Wisconsin Legislative Audit Bureau


98-11 Wisconsin Mental Health Institutes, Department of Health and Family Services

Summary


The Mendota and Winnebago Mental Health Institutes provide care and treatment for individuals with mental and emotional disturbances. General purpose revenue (GPR) funds the cost of caring for patients referred through the criminal justice system, and the Medical Assistance program, which is funded jointly with GPR and federal funds, and county governments fund the costs of caring for most other patients.

This audit, which was requested by the Department of Health and Family Services to comply with requirements of the Joint Commission on Accreditation of Hospitals, was performed to assess the fair presentation of each Institute's fiscal year (FY) 1996-97 financial statements. We were able to provide an unqualified auditor's opinion on the financial statements and notes. Our audit indicates that the Institutes' financial position has improved significantly. Based on accrual accounting, the Mendota Mental Health Institute had net income of $676,233 for FY 1996-97, compared to a deficit of $836,312 for FY 1995-96, and the Winnebago Mental Health Institute had net income of $1,209,348 for FY 1996-97, compared to a deficit of over $3 million for FY 1995-96.

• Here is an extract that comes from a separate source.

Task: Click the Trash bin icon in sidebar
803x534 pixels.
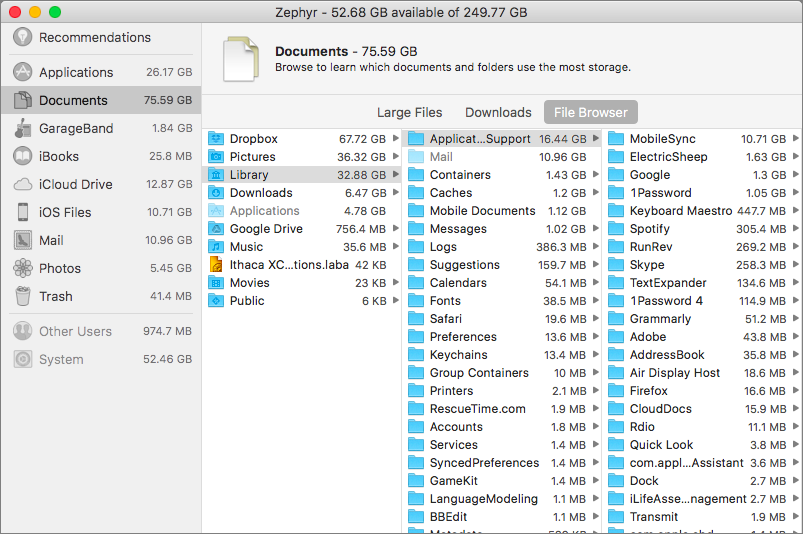Action: (x=22, y=296)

During prior audits, we evaluated the Institutes' negative cash balance and recommended the Department take steps to eliminate it. Section 20.903, Wis. Stats., allows state agencies to spend in excess of the cash they receive, but only to the extent they have current assets to support the negative cash balance. The Institutes had an unsupported negative cash balance of $10.2 million as of June 30, 1997. The Department's most recent estimates show that the unsupported negative balance has been reduced to $7.7 million as of June 30, 1998. It appears the cash deficit situation will continue to improve for the Institutes.

A major cause of the accumulated negative cash balance was the Medical Assistance program's reimbursement limitations. Until recently, Medical Assistance rates were significantly less than the cost of care for Medical Assistance patients. To correct the deficit situation, the Department submitted an amendment to its Medical Assistance plan, requesting full reimbursement for the cost of care provided to children under the program. The amended plan was approved by the federal Health Care Financing Administration, and the Legislature's Joint Committee on Finance approved the new Medical Assistance child reimbursement rate for the Institutes for the 1997-99 biennial budget. The Department was able to implement the new rate beginning with the last quarter of FY 1996-97.

Our review indicates that obtaining full reimbursement for the cost of care provided to children under the Medical Assistance program will further improve the deficit situation at the Institutes.